Entraron dos doncellas portando varias bandejas con embutidos y algo de queso. Lorenzo se abalanzó hacia las jóvenes con intención de ayudarlas. El rostro del soldado se había iluminado de entusiasmo nada más verlas, sobre todo con Rosario, la sobrina de doña Adela, la dueña de la posada de El Carmen, donde se alojaba el extranjero con su criado.

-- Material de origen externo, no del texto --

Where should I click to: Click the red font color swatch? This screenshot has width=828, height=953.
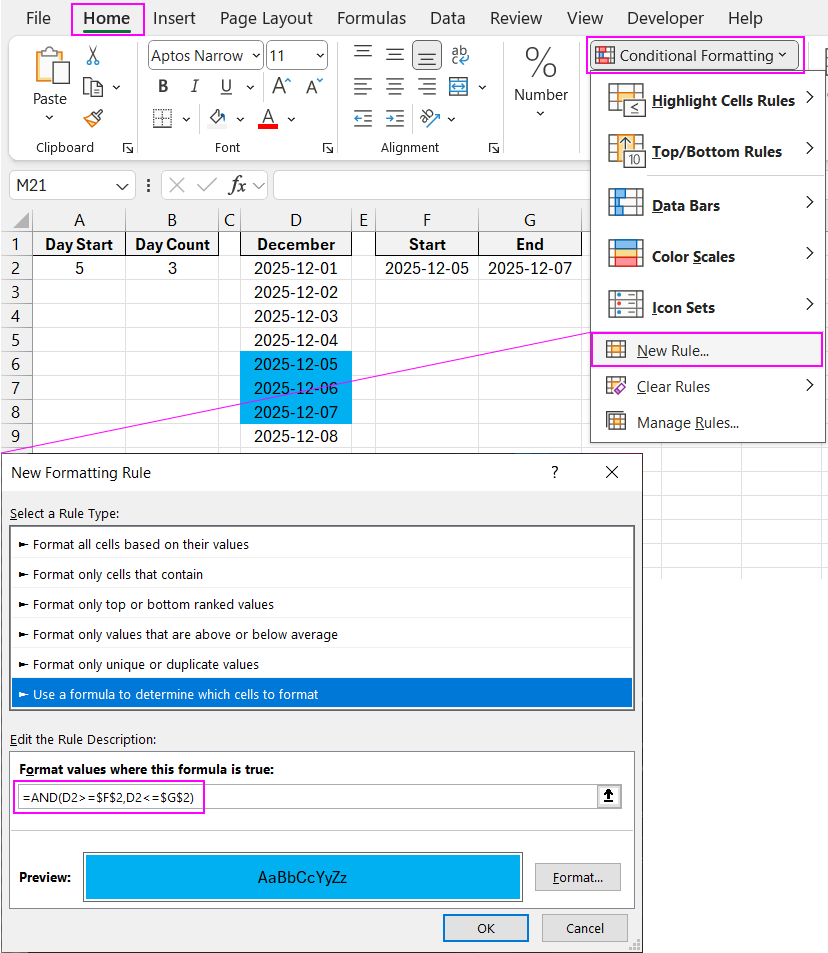click(267, 119)
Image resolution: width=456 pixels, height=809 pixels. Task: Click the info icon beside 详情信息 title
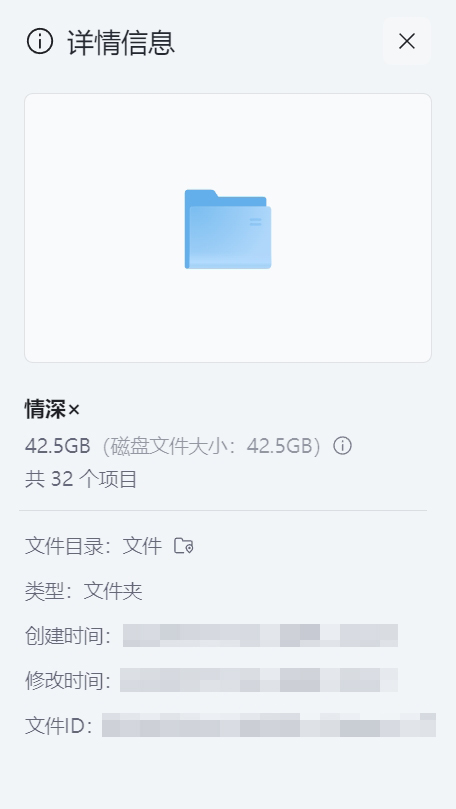40,41
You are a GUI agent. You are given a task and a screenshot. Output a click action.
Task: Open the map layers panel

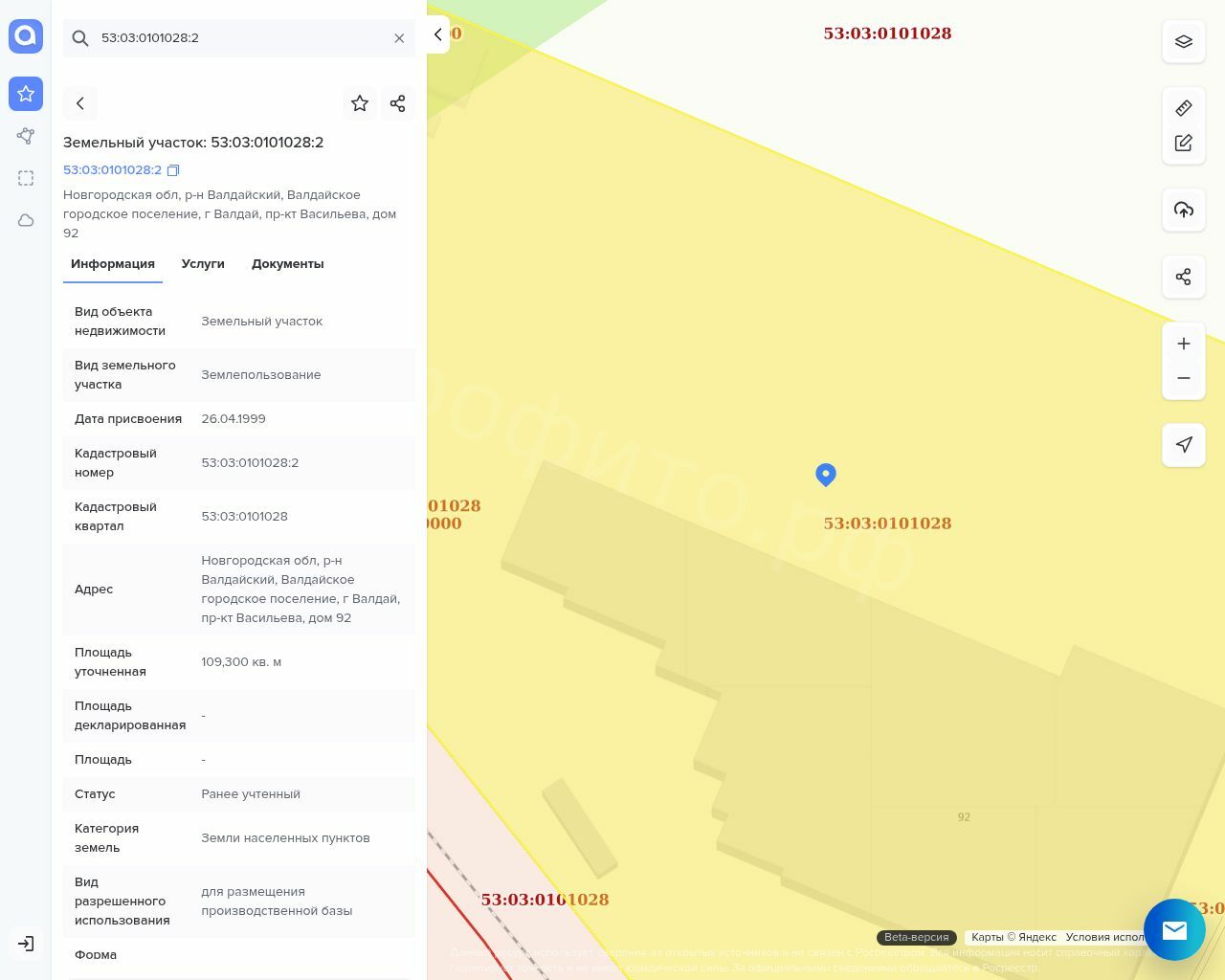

—Se ha hecho tarde y, antes de iros, debéis tomar algo. —Ofreció don Luis la pitanza como si fuera un menestral. En cuanto salieron las sirvientas prosiguió—: Hay que ser prudentes, el veneciano no ha pasado desapercibido en la ciudad y de él se habla en los mentideros. Por lo tanto, cualquier cosa que le ocurra será conocida, de inmediato, por muchas personas. Lo que tenéis que hacer es darle largas, ganar tiempo —subrayó dirigiéndose al archivero; este enarcó una ceja para observar de reojo a don Luis mientras devoraba con ganas unas rodajas de chorizo.

—¿Y yo? —planteó Lorenzo.

—Ya he notado tu admiración por Rosario…

—¡Vaya! Sí que es usted avispado, don Luis. —Se hizo un largo silencio, hasta que Lorenzo pareció darse cuenta de lo que le sugerían—. ¡Ah! Quiere que me trabaje a la niña para llegar hasta doña Adela y algo más, supongo.

—Eso es, tienes que ganarte la confianza de la posadera y acceder a los propios aposentos de ese extranjero y fisgonear allí, sin desdeñar otras acciones.

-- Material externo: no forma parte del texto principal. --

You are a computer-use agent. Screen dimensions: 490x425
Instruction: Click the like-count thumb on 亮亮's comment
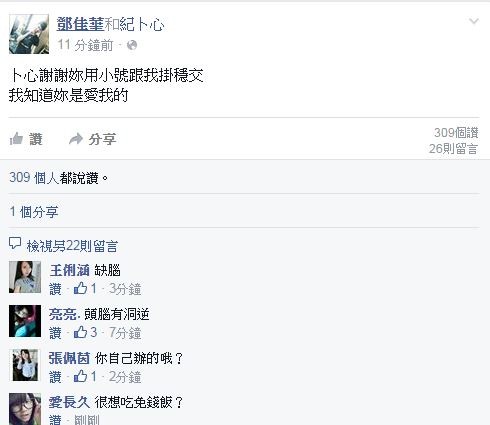coord(80,332)
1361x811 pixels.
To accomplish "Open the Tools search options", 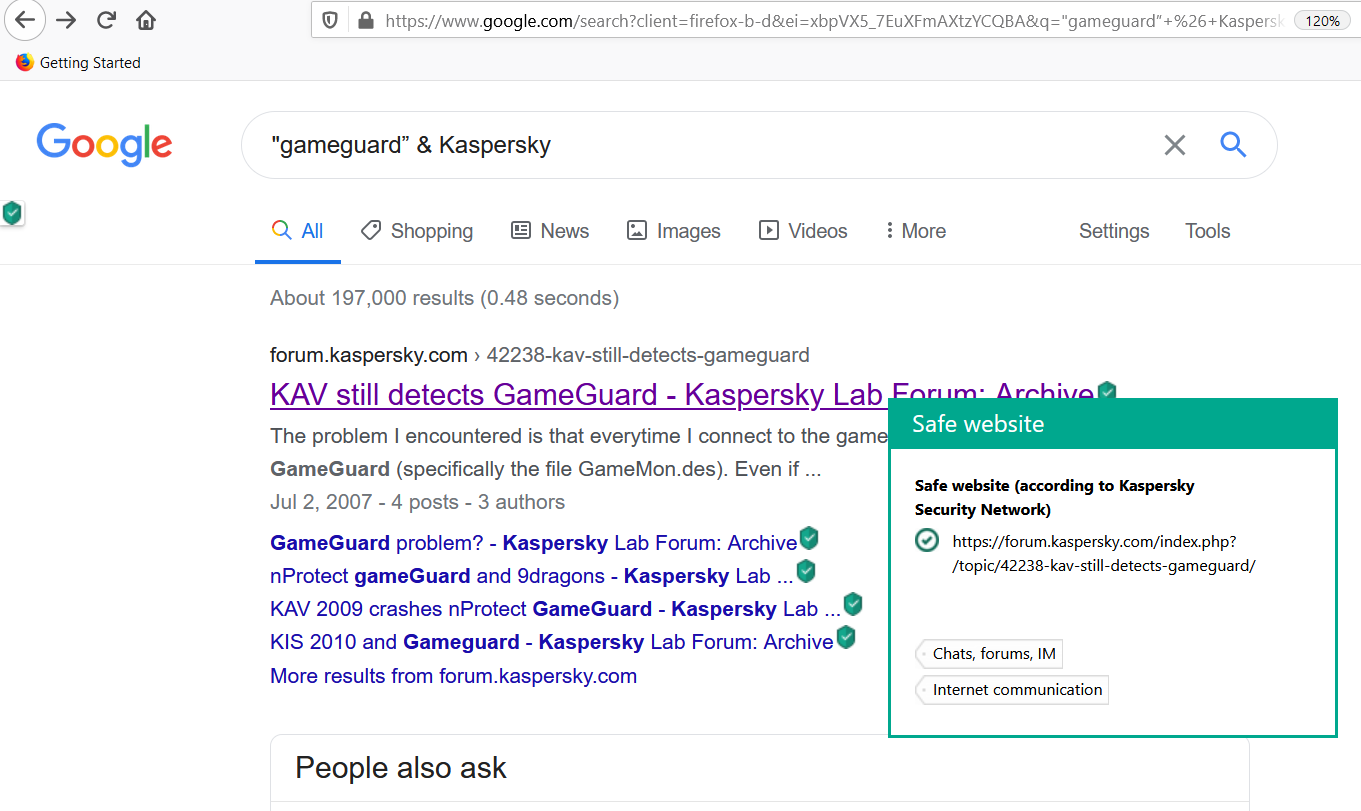I will (1207, 231).
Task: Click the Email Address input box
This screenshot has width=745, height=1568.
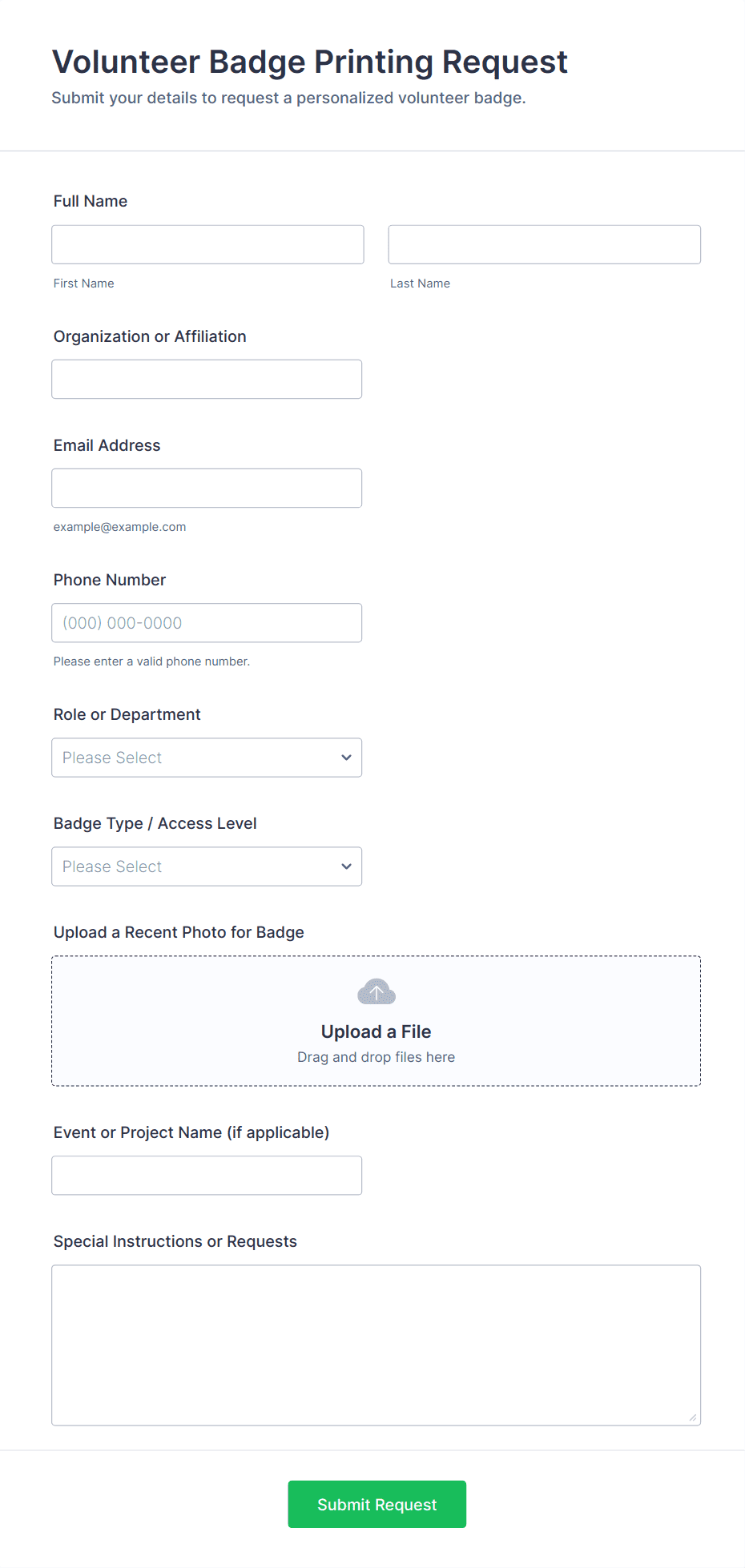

No eran solo las maneras señoriales lo que Benavides y Lorenzo admiraban de su cabecilla, le respetaban por su sutileza e inteligencia. Después de apurar el ágape, los invitados recogieron sus pertenencias para abandonar el cigarral. El encuentro les había animado para tener controlada la situación. Eso creían hasta que el archivero planteó una duda cuando se encontraban en la misma puerta, a punto de salir.

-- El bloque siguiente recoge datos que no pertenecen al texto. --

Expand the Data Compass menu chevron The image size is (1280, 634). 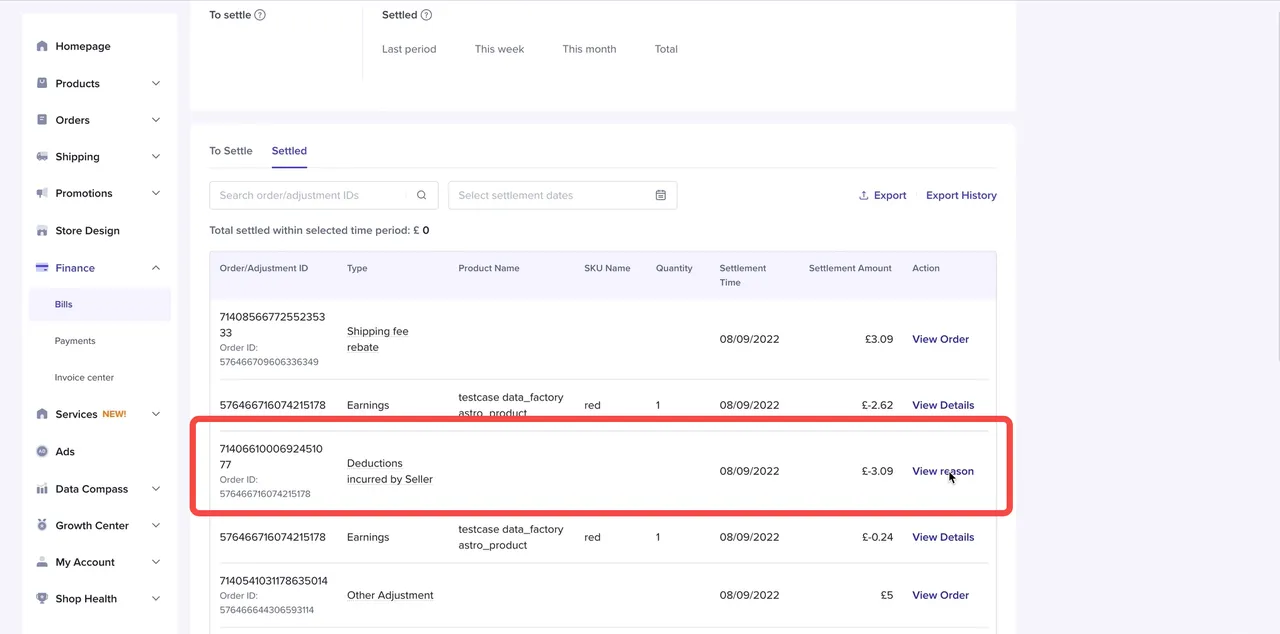point(156,489)
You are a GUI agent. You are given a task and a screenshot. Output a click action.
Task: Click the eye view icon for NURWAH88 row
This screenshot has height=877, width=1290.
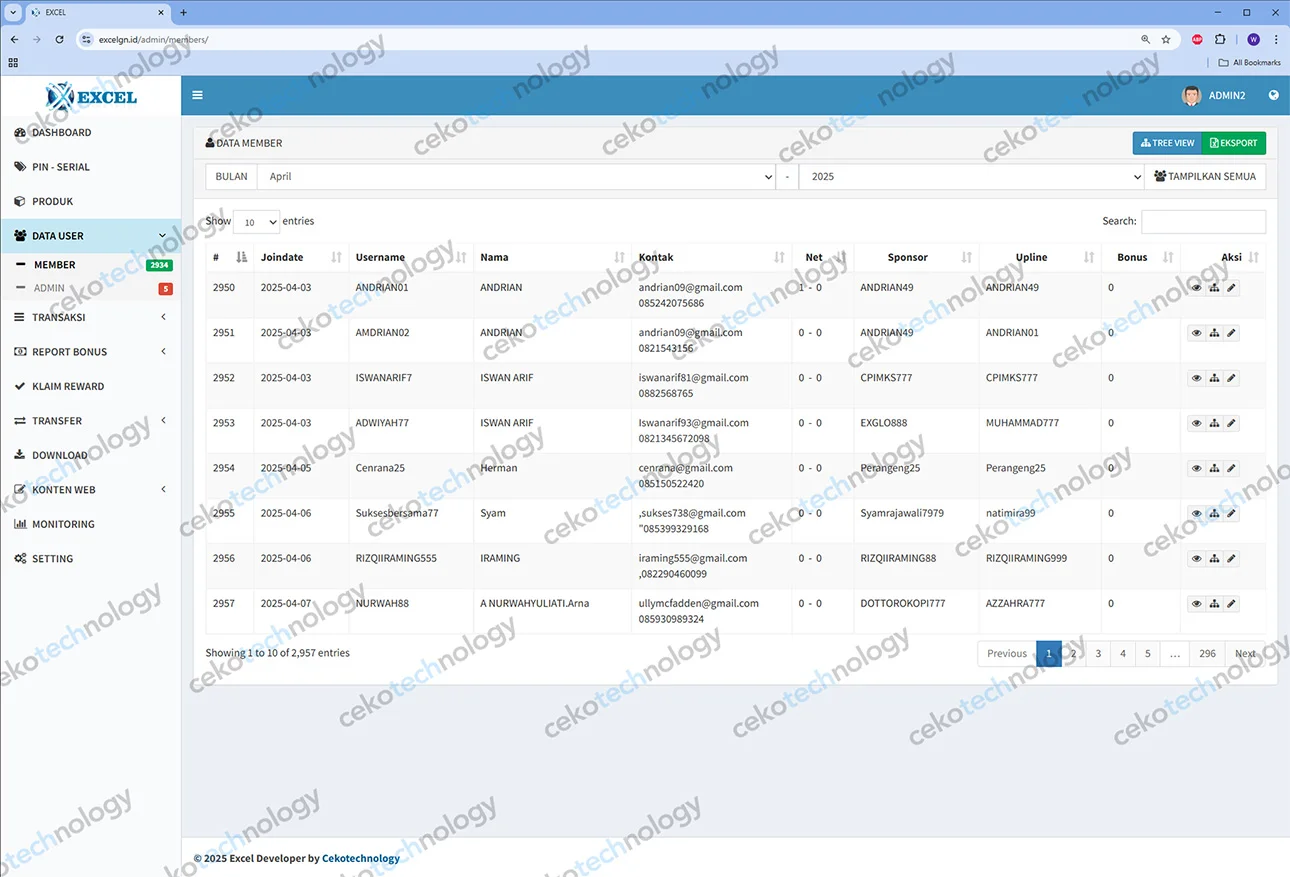point(1196,604)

—¿No habrá venido ese extranjero enterado de lo que hemos hallado en el archivo? Tal vez deberíamos destruirlo cuanto antes…

La incertidumbre hizo mella en todos. Don Luis, nuevamente, atinó con su razonamiento:

—La única persona que husmeó en los arcones no puede decir nada. Gracias a la habilidad de Lorenzo esa pista fue eliminada de raíz, como las malas hierbas. Y sería absurdo concluir que lo que llegó a conocer ese incauto seminarista hubiera podido llegar tan lejos. Ni siquiera tuvo tiempo de hablar con alguien para contar lo que vio.